Peter Tabichi, who is giving away 80 percent of his salary to support poor students, received the prize at a ceremony on Saturday in Dubai, hosted by Hollywood star Hugh Jackman.
"Every day in Africa we turn a new page and a new chapter ... This prize does not recognise me but recognises this great continent's young people. I am only here because of what my students have achieved," Tabichi said.
"This prize gives them a chance. It tells the world that they can do anything," he added after beating nine finalists from around the world to claim the award.
The Dubai-based Varkey Foundation, which organises the event and handed out the prize for the fifth time, praised Tabichi's "dedication, hard work and passionate belief in his students' talent".
All this combined, it said in a statement, "has led his poorly-resource school in remote rural Kenya to emerge victorious after taking on the country's best schools in national science competitions".

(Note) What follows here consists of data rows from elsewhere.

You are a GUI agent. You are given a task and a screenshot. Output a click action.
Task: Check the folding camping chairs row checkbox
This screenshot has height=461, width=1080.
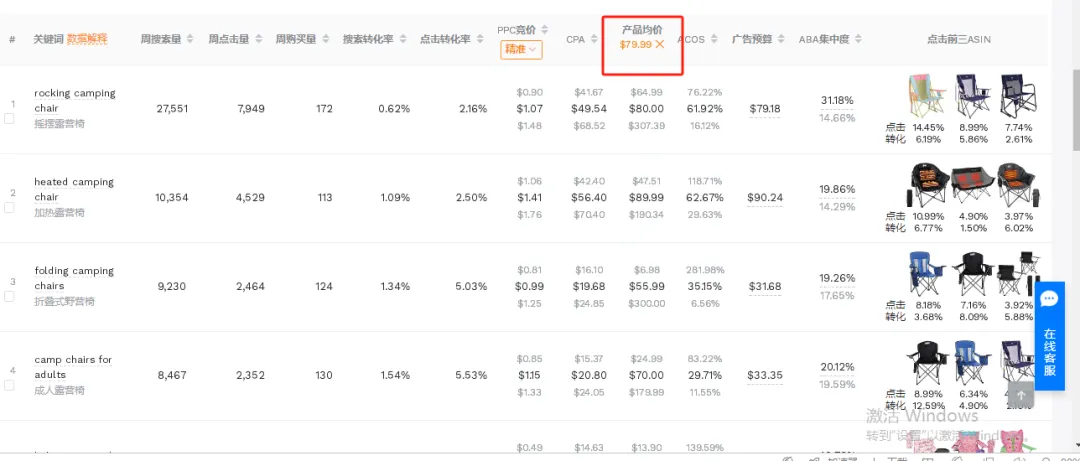pyautogui.click(x=9, y=296)
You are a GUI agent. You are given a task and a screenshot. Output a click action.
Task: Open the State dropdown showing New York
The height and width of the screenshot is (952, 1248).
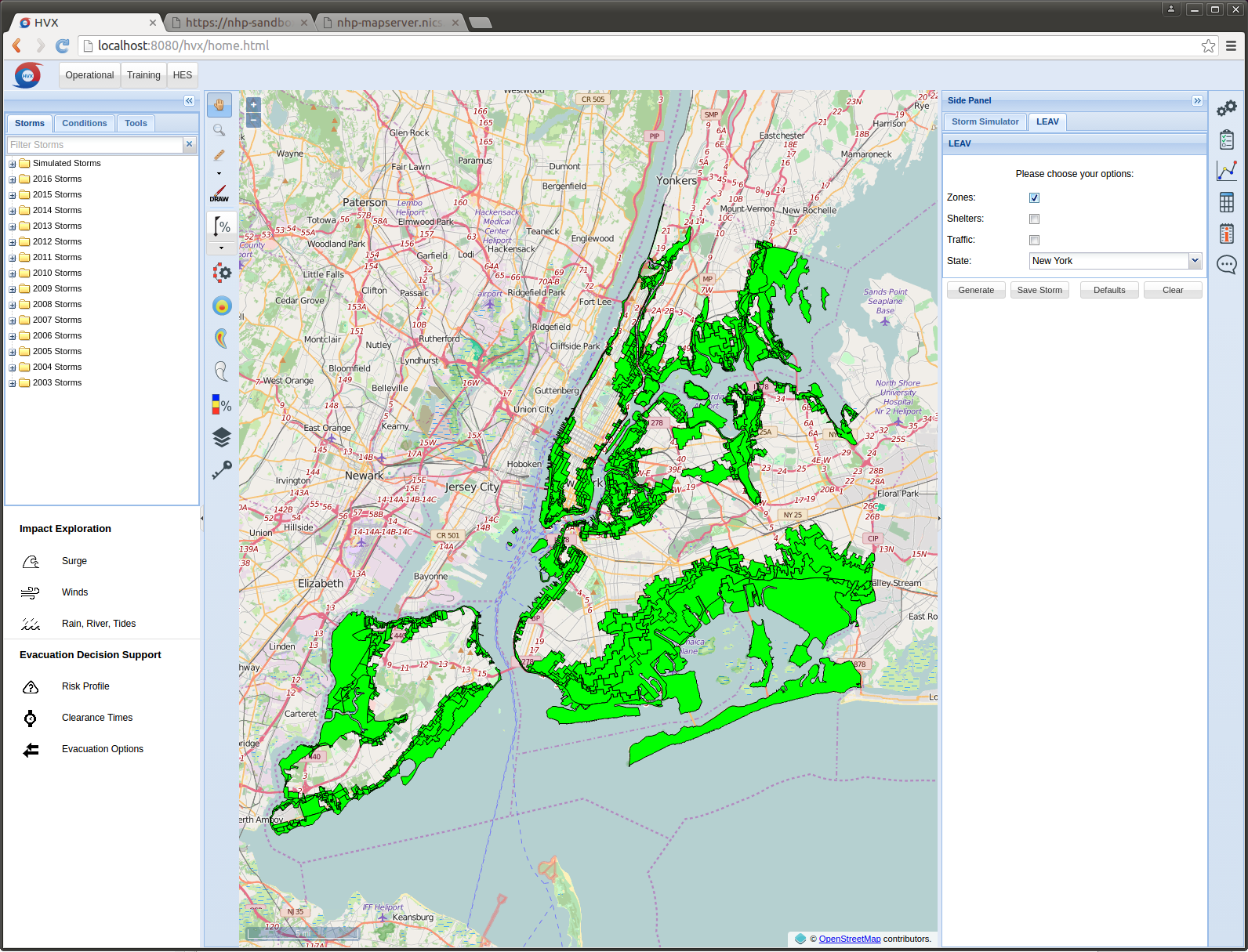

Tabichi, 36, teaches at the Keriko Mixed Day Secondary School in Pwani village, in a remote, semi-arid part of Kenya's Rift Valley, where drought and famine are frequent.
Around 95 percent of the school's pupils "hail from poor families, almost a third are orphans or have only one parent, and many go without food at home," the statement added.

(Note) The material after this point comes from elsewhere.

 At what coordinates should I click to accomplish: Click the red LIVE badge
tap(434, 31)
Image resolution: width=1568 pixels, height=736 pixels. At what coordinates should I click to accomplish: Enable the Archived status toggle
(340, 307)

"Drug abuse, teenage pregnancies, dropping out early from school, young marriages and suicide are common," the statement read.
To get to school, some students have to walk 7km along roads that become impassable during the rainy season.
The school, with a student-teacher ratio of 58 to 1, has only one desktop computer for the pupils and poor internet, but despite that Tabichi "uses ICT in 80 percent of his lessons to engage students", the foundation said.
Kenyan President Uhuru Kenyatta congratulated Tabichi in a video message, saying "your story is the story of Africa, a young continent bursting with talent".